El Teatro Adolfo Mejía, cuna por décadas de la cultura de Cartagena, será el escenario de un concierto de champeta del picó El Imperio, una de las máquinas de sonido con más adeptos entre los amantes del género, y que es además un semillero y plataforma de talentos locales. Aunque se tratará de una presentación virtual, esta despertó el “inconformismo” de Jorge Dávila – Pestana.
Dávla-Pestana es miembro de la Junta Directiva del IPCC, quien, a través de un video, muestra su descontento: “El Teatro Heredia (Adolfo Mejía) no fue construido y mucho menos concebido para llevar a cabo una clase de eventos como el que se pretende hacer en él. Toda la yesería cubierta con laminillas de oro que hay en el teatro, en el escenario, en los balcones, está pegada, los decibeles que producirá el picó, téngalo por seguro que incidirán en esta ornamentación, la que de pronto desprenderá, lo más seguro, y vemos que también el plafón del maestro Enrique Grau está también pegado”, señala.
“Me comuniqué con la directora del IPCC, Saia Vergara, para decirle que no estaba de acuerdo con llevar a cabo este evento en el Teatro Heredia por todas las consecuencias que traería el estruendo que produce un picó”, exclamó el férreo opositor al concierto, programado para este 29 de agosto. (Lea aquí: El Imperio sonará su música en el Teatro Adolfo Mejía)
Tras este “inconformismo”, Saia Vergara manifestó que es el primer concierto virtual de champeta que se organiza desde el IPCC.
“Recordemos que el teatro también es un bien de interés cultural, ambos son patrimonio material e inmaterial de nuestra ciudad”, dice y agrega que: “El Teatro Adolfo Mejía es la casa del talento, la cultura y el arte cartagenero. Normalmente, la música champeta, el picó se escucha a altísimos decibeles en espacios abiertos, pero evidentemente aquí, que será un concierto sin público, solo habrá algunas cabinas de sonido, que servirán para que los cantantes puedan seguir la pista, no va a haber un picó, como suele haber en los espacios abiertos, eso es importante que la ciudadanía lo sepa”. Sostiene que se guardarán todas las medidas de bioseguridad y, antes que cualquier cosa, “debemos preservar la integridad de nuestro Teatro Adolfo Mejía (...)” y que “la champeta también puede tener un espacio dentro del teatro. Ambos son patrimonio de nuestra ciudad”. Además, en un comunicado el IPCC describe al concierto como un “afortunado” encuentro entre dos de los patrimonios más importantes de la ciudad (la champeta y el mismo teatro). “Es la oportunidad para abrir el acceso a un público que se ha visto excluido de un bien cuya intención principal, por allá en 1811, era ser el teatro de toda la ciudad. Desde el momento en que surgió la idea de este concierto virtual se tuvo presente que, ante todo, se tendría el mayor cuidado hacia la estructura monumental sin perder el lustre del picó”. Pese a esta respuesta del mismo IPCC, Dávila-Pestana, al ser interrogado por El Universal, manifestó igualmente estar en “contra del concierto”, pero adujo también que se oponía por el daño que podría causar la estructura del picó al escenario y porque la directora del IPCC, supuestamente, no “le consultó a la Junta Directiva sobre el evento”.

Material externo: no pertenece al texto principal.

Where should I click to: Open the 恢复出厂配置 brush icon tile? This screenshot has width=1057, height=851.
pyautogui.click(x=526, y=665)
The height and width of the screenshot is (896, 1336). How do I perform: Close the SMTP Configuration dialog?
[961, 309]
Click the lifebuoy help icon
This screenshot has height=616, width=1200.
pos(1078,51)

Al ser consultado por El Universal, Harold Iriarte, representante de El Imperio, también se pronunció. “Claramente se ve en el video que es una persona elitista”, dice al referirse a Dávila-Pestana, “que va en contra de nuestra cultura, de lo que es nuestro, de nuestra ciudad, pues él presenta un inconformismo sobre los supuestos decibeles que van a sonar en el teatro”, continúa en un audio enviado a este medio. “Es claro y evidente que estas estructuras de máquinas presentan decibeles muy fuertes pero en lugares abiertos que lo ameriten, por obvias razones el teatro no se presta para esos decibeles. Antes de sentarnos con las directivas del IPCC, llegamos a un acuerdo de que solamente se iba a mostrar la infraestructura del picó, dándola a conocer a muchas personas, para quienes es desconocida esta cultura debido al estigma que nuestra misma ciudad le genera”, dijo.

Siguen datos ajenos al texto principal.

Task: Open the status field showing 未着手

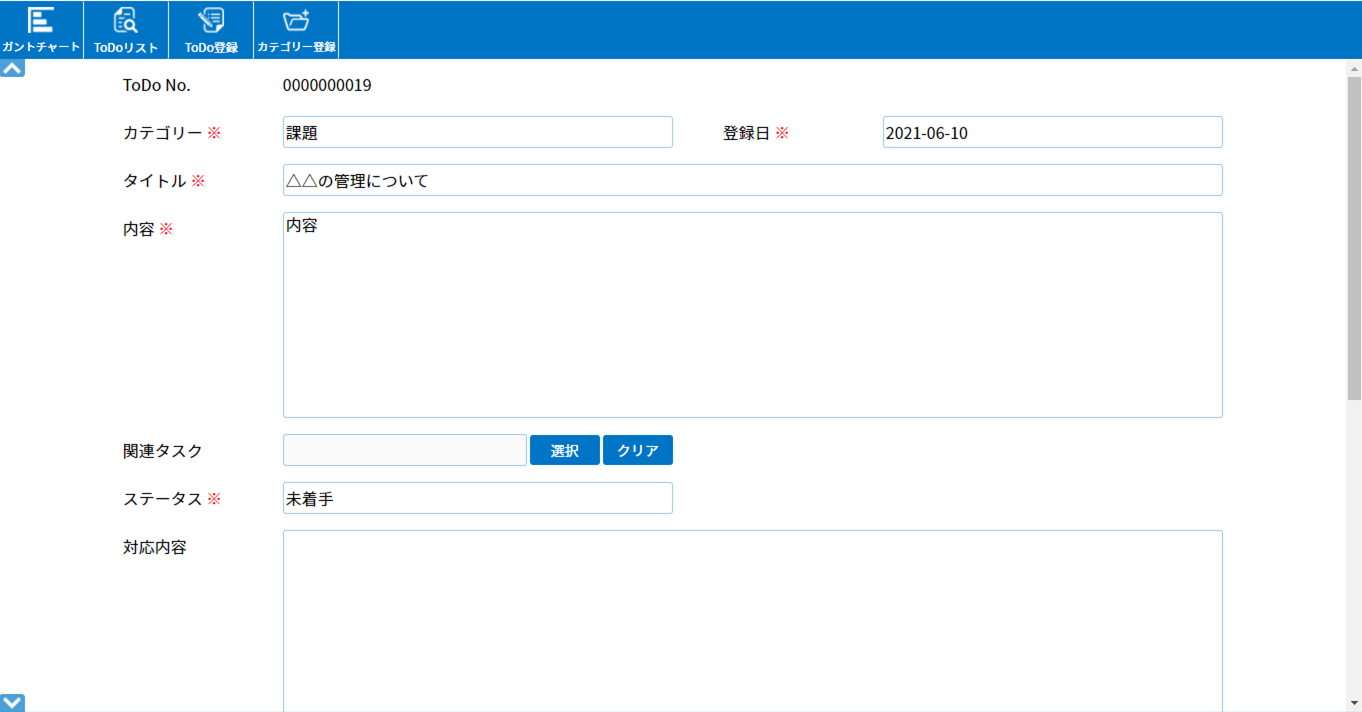Action: (x=477, y=499)
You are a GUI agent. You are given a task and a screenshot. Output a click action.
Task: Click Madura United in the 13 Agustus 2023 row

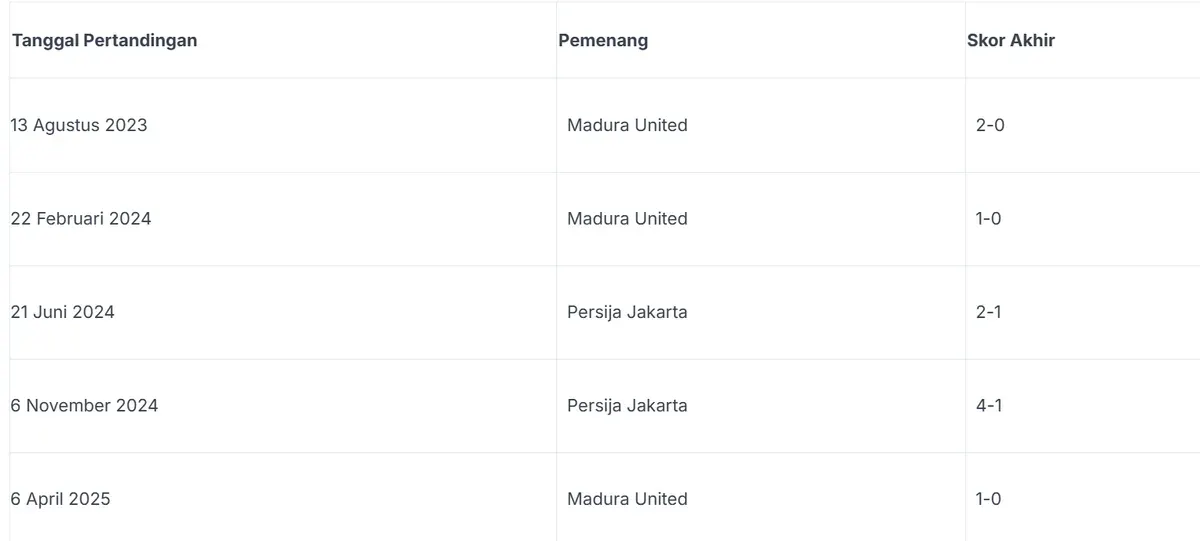(627, 125)
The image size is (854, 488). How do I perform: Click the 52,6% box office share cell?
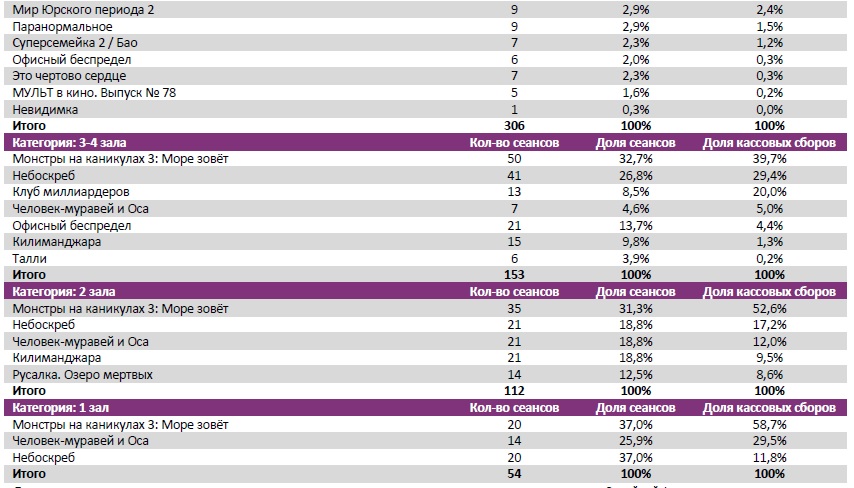(769, 308)
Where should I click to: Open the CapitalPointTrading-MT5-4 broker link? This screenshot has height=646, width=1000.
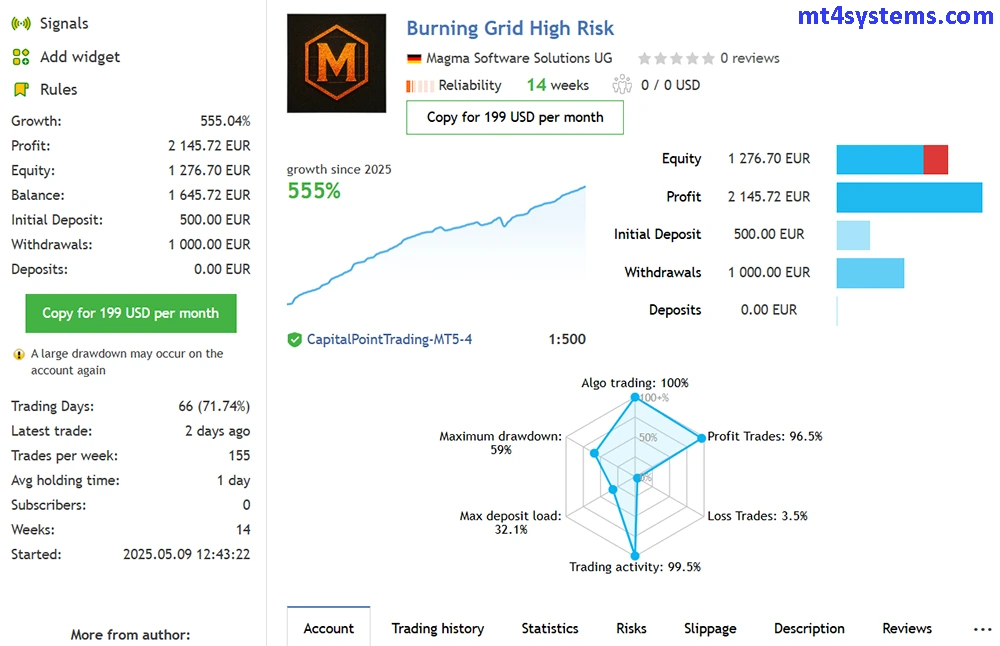pos(389,340)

“Queremos aclarar que el sonido del picó como tal no va a sonar, van a sonar son unas cabinas como apoyo a los artistas, para ir acorde y al ritmo de las canciones. Lo que interesa es mandar una señal de audio hacia las consolas y a las plataformas y (a través de Internet) a las casas de los asistentes virtuales. Tanto el teatro y la cultura champetera son patrimonio de nuestra ciudad y ambos merecen respaldo y apoyo de nuestra ciudadanía”, puntualizó. Por décadas la cultura champetera y picotera, cuyo auge crece, ha denunciado relego y desplazamiento por la clases sociales altas, pese a que este género representa a gran parte de los cartageneros.